SET TASK:
Convert the records below into a JSON list of strings, one string per line, omitting blank lines and the pictures.
+--
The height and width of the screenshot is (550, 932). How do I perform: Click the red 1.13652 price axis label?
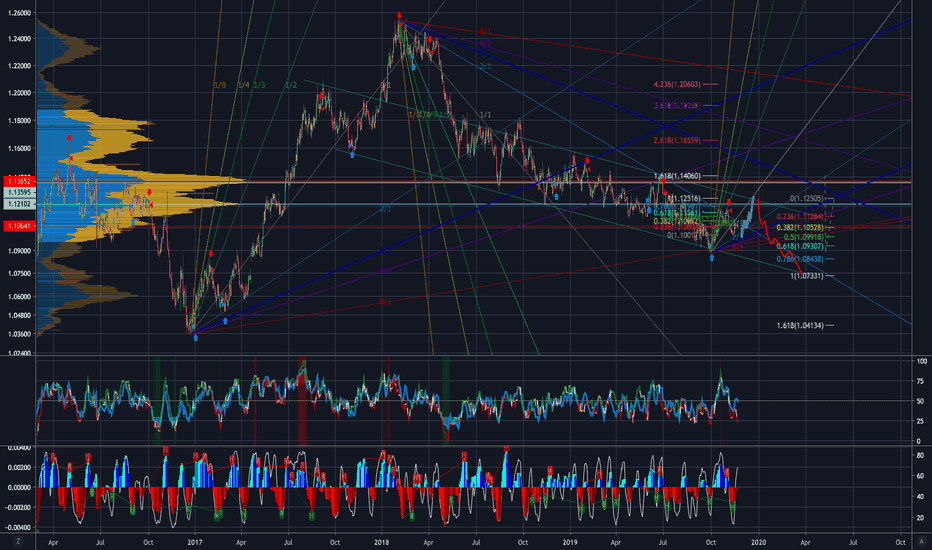pyautogui.click(x=17, y=182)
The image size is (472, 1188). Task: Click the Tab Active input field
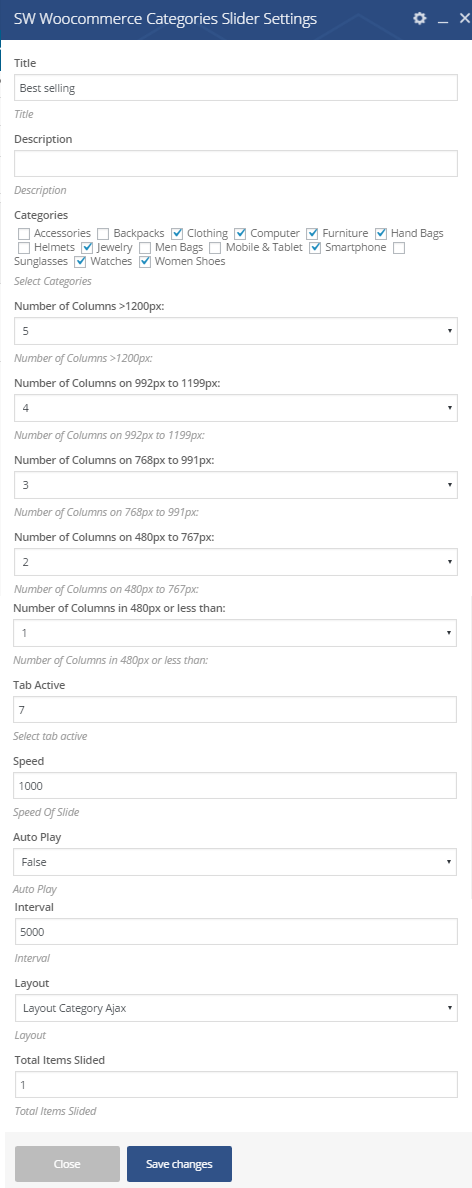click(x=235, y=710)
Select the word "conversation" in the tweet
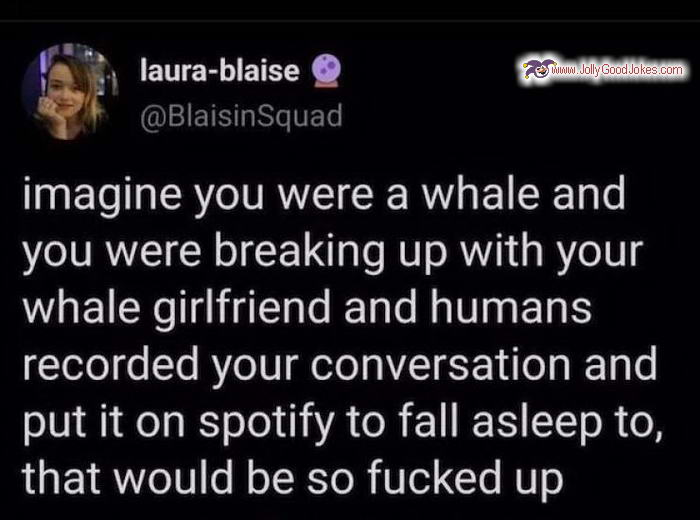Viewport: 700px width, 520px height. pyautogui.click(x=441, y=366)
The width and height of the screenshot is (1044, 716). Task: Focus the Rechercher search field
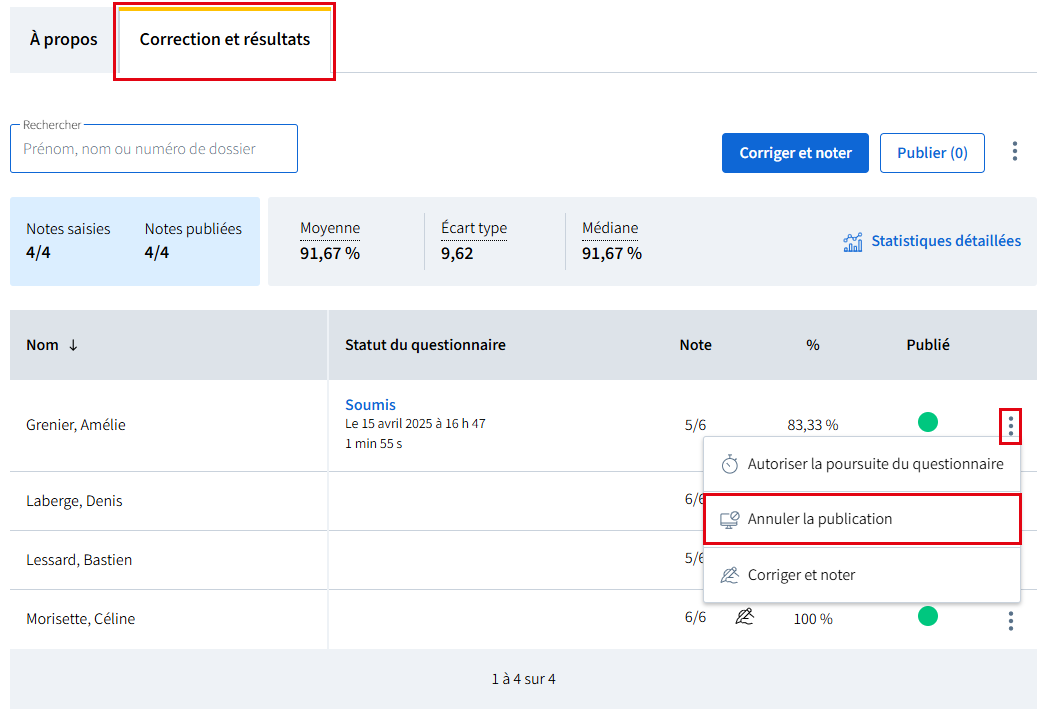pos(154,149)
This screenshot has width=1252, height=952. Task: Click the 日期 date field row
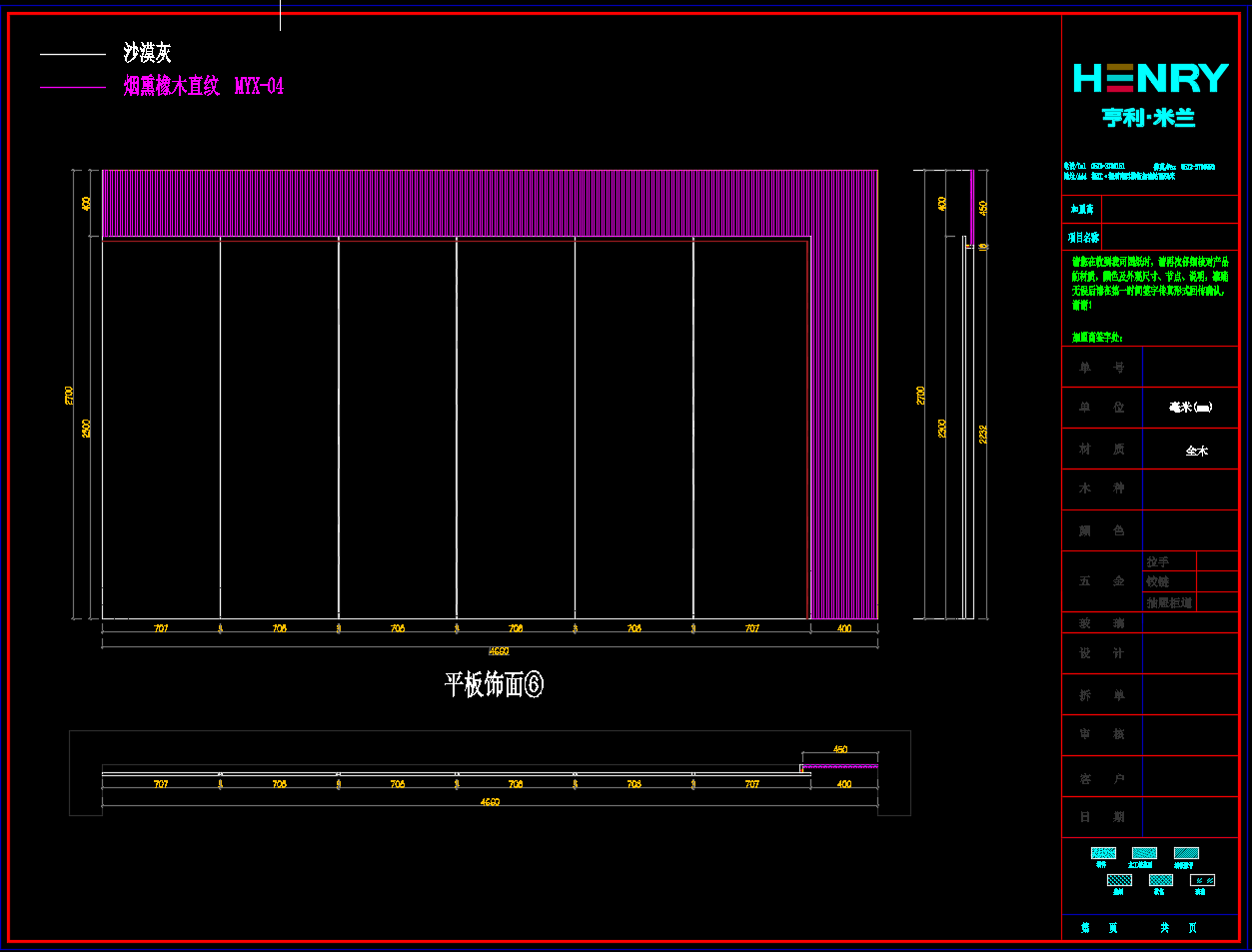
+--
TASK ANSWER:
[
  "The height and width of the screenshot is (550, 932). How do I perform: Click the red 1.13652 price axis label?",
  "pyautogui.click(x=17, y=182)",
  "The image size is (472, 1188). Task: Click the Tab Active input field",
  "click(x=235, y=710)",
  "Select the word \"conversation\" in the tweet",
  "Viewport: 700px width, 520px height. pyautogui.click(x=441, y=366)",
  "The width and height of the screenshot is (1044, 716). Task: Focus the Rechercher search field",
  "pos(154,149)",
  "This screenshot has width=1252, height=952. Task: Click the 日期 date field row"
]